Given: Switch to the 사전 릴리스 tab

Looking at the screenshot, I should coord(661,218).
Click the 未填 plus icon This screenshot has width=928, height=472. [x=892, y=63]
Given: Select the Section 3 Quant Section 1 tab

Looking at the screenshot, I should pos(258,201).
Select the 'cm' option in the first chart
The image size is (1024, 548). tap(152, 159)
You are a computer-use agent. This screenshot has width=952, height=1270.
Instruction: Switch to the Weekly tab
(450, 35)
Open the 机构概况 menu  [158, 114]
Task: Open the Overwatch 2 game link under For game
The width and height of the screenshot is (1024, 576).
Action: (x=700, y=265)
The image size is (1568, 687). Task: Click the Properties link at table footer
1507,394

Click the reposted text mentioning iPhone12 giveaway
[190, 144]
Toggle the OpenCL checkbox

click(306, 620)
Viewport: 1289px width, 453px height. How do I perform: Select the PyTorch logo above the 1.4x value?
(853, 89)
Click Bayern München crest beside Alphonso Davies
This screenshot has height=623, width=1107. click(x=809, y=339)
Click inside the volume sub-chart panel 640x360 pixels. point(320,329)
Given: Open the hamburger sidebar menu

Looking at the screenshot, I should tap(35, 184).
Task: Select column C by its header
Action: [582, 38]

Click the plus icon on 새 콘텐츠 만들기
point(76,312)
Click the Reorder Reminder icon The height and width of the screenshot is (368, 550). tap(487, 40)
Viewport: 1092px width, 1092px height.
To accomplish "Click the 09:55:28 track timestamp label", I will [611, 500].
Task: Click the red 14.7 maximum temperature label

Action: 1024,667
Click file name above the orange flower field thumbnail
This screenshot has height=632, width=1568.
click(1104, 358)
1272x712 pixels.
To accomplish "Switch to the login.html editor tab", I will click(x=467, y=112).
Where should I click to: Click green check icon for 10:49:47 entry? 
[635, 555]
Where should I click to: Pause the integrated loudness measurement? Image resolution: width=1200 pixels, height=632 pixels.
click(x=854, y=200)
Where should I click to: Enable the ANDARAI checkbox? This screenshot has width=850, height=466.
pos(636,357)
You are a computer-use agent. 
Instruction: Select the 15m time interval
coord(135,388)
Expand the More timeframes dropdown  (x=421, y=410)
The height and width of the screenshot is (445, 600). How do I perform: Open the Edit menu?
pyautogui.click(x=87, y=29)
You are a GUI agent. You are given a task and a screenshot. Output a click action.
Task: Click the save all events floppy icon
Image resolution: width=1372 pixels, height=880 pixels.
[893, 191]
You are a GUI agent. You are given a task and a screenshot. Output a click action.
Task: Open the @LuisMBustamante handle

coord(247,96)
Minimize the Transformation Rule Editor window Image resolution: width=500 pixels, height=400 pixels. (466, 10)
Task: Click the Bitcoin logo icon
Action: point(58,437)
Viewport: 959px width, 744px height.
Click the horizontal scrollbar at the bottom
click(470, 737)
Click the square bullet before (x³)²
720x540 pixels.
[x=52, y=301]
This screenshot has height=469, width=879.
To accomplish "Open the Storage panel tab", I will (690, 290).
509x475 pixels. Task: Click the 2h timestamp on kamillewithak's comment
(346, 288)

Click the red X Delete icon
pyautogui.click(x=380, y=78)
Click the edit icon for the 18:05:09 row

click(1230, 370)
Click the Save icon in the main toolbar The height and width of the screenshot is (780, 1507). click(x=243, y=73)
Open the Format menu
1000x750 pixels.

------------------------------------------------------------

What to produce
Only the lines from the one that contains "Minimize the Transformation" to the end of the data should be output, exactly as they appear.

Reply
Minimize the Transformation Rule Editor window Image resolution: width=500 pixels, height=400 pixels. (466, 10)
Task: Click the Bitcoin logo icon
Action: point(58,437)
Viewport: 959px width, 744px height.
Click the horizontal scrollbar at the bottom
click(470, 737)
Click the square bullet before (x³)²
720x540 pixels.
[x=52, y=301]
This screenshot has height=469, width=879.
To accomplish "Open the Storage panel tab", I will (690, 290).
509x475 pixels. Task: Click the 2h timestamp on kamillewithak's comment
(346, 288)

Click the red X Delete icon
pyautogui.click(x=380, y=78)
Click the edit icon for the 18:05:09 row

click(1230, 370)
Click the Save icon in the main toolbar The height and width of the screenshot is (780, 1507). click(x=243, y=73)
Open the Format menu
1000x750 pixels.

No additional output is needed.